Abstract
Network coding has shown a considerable improvement in terms of capacity and robustness compared to traditional store-and-forward transmission paradigm. However, since the intermediate nodes in network coding-enabled networks have the ability to change the packets en route, network coding-enabled networks are vulnerable to pollution attacks where a small number of polluted messages can corrupt bunches of legitimate messages. Recently, research effort has been put on schemes for protecting the transmitted messages against data pollution attacks. However, most of them cannot resist tag pollution attacks. This paper presents a new homomorphic MAC-based scheme, called Dual-Homomorphic MAC (Dual-HMAC), for network coding-enabled wireless sensor networks. The proposed scheme makes use of two types of tags (i.e., MACs and D-MACs) to provide resistance against data pollution attacks and partially tag pollution attacks.
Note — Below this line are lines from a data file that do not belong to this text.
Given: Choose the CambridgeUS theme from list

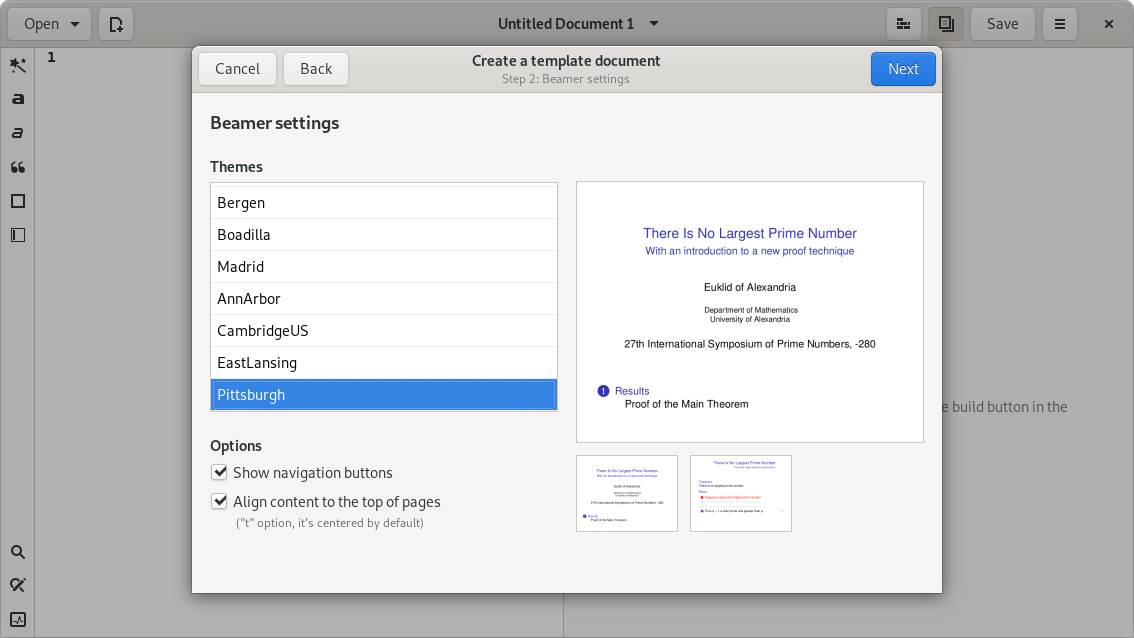Looking at the screenshot, I should tap(383, 331).
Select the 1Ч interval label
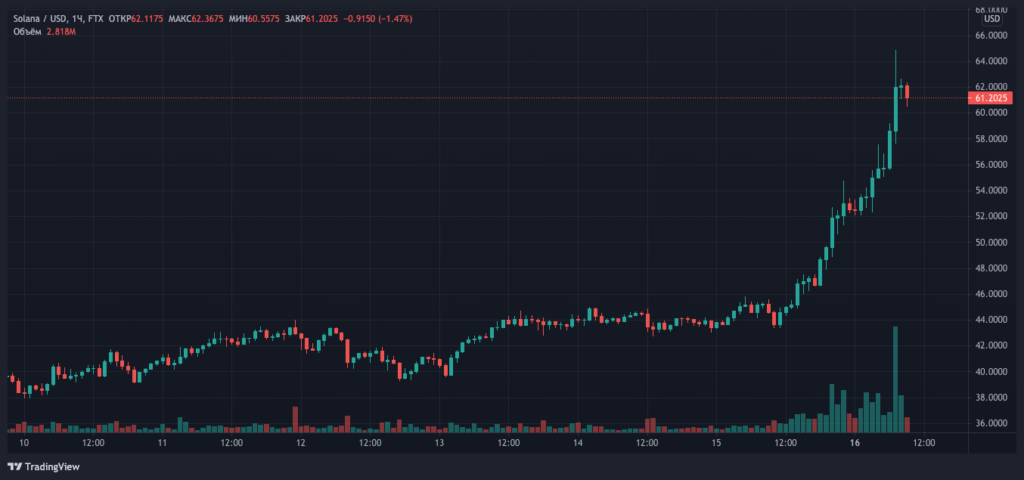 tap(80, 19)
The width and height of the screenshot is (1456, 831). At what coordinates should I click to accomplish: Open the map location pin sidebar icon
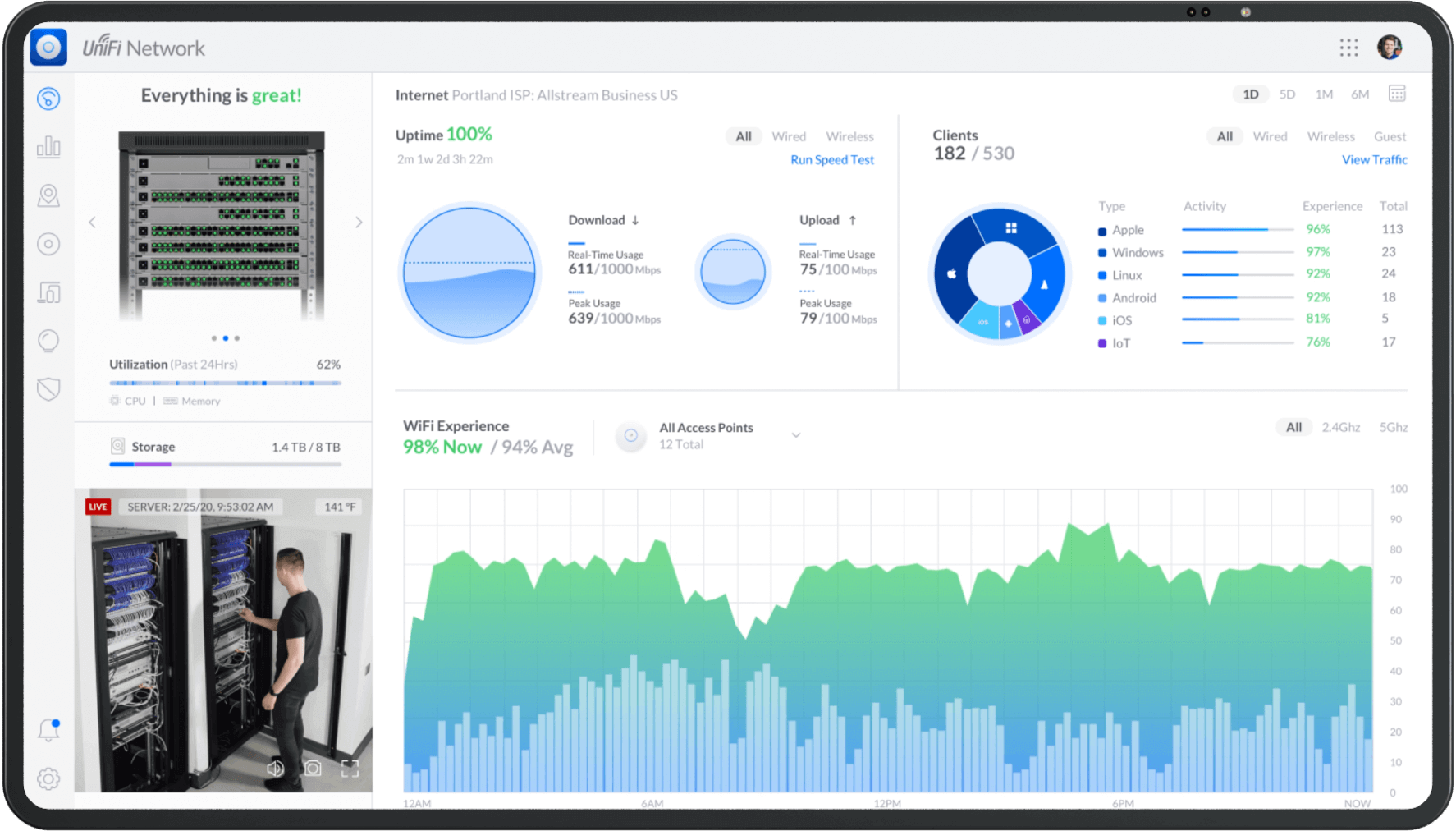click(x=48, y=195)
Furthermore, our proposed scheme presents low communication overhead and low computational complexity compared to other existing schemes.
1. Introduction
Wireless sensor networks (WSNs) have been recently used in a plethora of applications of many different areas, such as surveillance monitoring, environmental monitoring, traffic control, natural disaster prevention, and e-health. Due to their wide range of applications, they have already become so attractive to research community. However, WSNs are characterized by low communication bandwidth and power consumption constraints [1]. Thus, network coding (NC) can be a promising solution for WSNs, since it is a technique that can provide network capacity improvement [2] and lower energy consumption [3].
NC was introduced by Ahlswede et al. [2]. Nowadays, NC has been used in various applications over different networks, such as wireless mesh networks [4], wireless sensor networks [5], and peer-to-peer systems [6]. In contrast to traditional and classical commodity flow, where information is only routed or replicated, information flow can also employ coding operations at intermediate nodes. In [7], random linear network coding (RLNC) was studied as a fully distributed method for performing network coding. Also, in [7], it is mentioned that there is a possibility for each node in the network to select a set of coefficients independently and randomly and use them to make linear combinations of the data symbols.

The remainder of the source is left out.